Rael knelt, placing a hand on the sigil-etched floor. He called out not with words, but with resonance—pulses of emotion and spirit frequency.

For a moment, nothing happened.

Then—light.

A small, golden flame appeared. It pulsed like a heartbeat, then took form—a winged wisp, shaped like a baby phoenix, no larger than a cat.

It chirped once, circled Rael's head, and nuzzled into his shoulder.

The arena fell silent.

"W-what kind of spirit is that?"

"It… it doesn't match any known elemental pattern."

Headmistress Lira Moonshade, who had been watching from the crystal observatory, leaned forward. Her eyes narrowed.

"That… looks like a solar wisp," she whispered.

"But those are extinct," said the professor beside her.

"Exactly."

Below, Rael froze. The spirit wisp's warmth was familiar—like home.

He smiled faintly and gently dismissed it. The wisp chirped once before vanishing in a flare of golden sparks.

---

Results and Rankings

Evening fell. The candidates stood in nervous rows outside the central spire. The rankings were projected into the sky via a massive spirit scroll, each name etched in light.

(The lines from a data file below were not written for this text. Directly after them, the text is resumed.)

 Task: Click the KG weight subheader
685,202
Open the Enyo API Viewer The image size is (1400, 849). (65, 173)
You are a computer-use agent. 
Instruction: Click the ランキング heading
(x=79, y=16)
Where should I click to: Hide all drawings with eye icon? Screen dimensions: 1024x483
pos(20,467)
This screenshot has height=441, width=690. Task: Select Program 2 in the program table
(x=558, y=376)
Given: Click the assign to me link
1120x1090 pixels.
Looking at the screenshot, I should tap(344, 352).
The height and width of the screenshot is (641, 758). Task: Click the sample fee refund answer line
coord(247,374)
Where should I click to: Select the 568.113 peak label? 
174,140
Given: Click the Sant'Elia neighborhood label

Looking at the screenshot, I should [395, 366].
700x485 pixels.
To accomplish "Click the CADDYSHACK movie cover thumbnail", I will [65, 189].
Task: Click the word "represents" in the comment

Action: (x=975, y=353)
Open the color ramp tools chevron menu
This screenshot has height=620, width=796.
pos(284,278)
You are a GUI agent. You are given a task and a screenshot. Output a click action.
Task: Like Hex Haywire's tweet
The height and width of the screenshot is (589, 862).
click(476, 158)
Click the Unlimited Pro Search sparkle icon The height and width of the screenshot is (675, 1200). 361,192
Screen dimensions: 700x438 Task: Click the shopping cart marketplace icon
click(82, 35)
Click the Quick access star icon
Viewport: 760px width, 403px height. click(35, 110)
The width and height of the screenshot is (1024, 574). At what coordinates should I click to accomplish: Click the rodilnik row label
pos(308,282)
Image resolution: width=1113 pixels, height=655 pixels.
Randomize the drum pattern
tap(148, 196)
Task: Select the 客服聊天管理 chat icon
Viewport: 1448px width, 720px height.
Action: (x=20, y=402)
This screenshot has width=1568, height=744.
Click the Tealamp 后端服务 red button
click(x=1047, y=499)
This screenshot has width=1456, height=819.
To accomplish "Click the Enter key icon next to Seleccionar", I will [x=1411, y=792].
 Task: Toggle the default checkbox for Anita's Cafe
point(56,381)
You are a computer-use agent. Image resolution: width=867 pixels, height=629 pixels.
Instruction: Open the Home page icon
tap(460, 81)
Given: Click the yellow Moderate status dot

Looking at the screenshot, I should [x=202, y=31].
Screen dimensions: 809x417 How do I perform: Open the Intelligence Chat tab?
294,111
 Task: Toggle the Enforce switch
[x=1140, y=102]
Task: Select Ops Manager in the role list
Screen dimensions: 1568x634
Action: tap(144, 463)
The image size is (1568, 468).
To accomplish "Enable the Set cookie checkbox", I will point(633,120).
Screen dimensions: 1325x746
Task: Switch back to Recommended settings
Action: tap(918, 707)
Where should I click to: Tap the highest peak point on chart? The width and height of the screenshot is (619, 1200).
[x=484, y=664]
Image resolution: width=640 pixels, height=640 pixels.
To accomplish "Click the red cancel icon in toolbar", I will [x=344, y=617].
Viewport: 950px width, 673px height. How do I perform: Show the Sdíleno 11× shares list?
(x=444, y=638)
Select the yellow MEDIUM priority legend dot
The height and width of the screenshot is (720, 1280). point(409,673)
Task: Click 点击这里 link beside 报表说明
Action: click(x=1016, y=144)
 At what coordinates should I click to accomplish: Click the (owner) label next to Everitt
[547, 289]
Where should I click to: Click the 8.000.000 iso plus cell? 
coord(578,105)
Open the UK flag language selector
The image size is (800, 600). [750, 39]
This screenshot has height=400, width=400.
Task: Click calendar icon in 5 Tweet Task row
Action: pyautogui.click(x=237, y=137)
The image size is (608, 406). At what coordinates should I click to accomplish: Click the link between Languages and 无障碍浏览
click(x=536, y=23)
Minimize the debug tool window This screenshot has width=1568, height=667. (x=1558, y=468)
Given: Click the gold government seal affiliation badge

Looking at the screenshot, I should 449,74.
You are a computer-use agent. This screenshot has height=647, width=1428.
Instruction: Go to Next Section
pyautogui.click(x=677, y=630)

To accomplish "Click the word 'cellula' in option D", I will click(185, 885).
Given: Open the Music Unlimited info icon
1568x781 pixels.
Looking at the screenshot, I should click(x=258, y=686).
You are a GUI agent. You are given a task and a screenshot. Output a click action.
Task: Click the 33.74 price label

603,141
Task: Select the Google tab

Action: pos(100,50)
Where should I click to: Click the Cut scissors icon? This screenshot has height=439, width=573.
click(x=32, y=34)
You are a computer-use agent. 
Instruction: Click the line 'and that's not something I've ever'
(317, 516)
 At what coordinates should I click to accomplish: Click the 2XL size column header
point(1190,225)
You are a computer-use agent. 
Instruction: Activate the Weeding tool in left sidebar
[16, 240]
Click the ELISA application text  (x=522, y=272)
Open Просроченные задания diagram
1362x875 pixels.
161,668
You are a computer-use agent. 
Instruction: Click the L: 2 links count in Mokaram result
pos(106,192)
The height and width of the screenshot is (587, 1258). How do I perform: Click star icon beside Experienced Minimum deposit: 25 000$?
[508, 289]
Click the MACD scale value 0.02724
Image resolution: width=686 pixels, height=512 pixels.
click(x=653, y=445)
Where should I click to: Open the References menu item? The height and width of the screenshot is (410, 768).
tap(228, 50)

The crowd gasped as the top ten were revealed:

1. Rael

2. Raiden Voss

3. Eris Vaeloria

4. Lyra Dreamshade

5. Evelyn Solstice

Rael blinked. First? That hadn't been his plan.

Whispers rippled.

"Who is Rael?"

"He beat nobles?!"

"A commoner?"

Then the S-Class announcement came. Only five candidates had made it. They were to be housed in the Skyspire Dorms—reserved for prodigies and high-ranking noble heirs.

As Rael's name was called, silence fell.

A few clapped. Others scowled. Raiden Voss openly sneered.

Eris Vaeloria narrowed her eyes, flames flickering at her fingertips.

Lyra Dreamshade just smirked lazily and yawned.

Evelyn glanced at him, surprised but pleased.

---

Later that night, Rael stood alone in the Skyspire balcony, overlooking the luminous cityscape of Eldoria.

He hadn't expected to rank first. He had only wanted to pass quietly and hide. But his bloodline—it refused to let him stay small.

Behind him, the solar wisp reappeared, hovering silently.

He extended a hand. "You shouldn't have come."

The spirit merely chirped and circled him again.

A voice echoed in his mind. The world remembers you, Solari child. Even if you do not wish to be seen.

Rael clenched his jaw.

His time here would not be quiet.

He looked toward the moonlit academy towers. Somewhere in the shadows, forces were stirring—some curious, others suspicious.

And above it all, distant and cold, the stars still watched.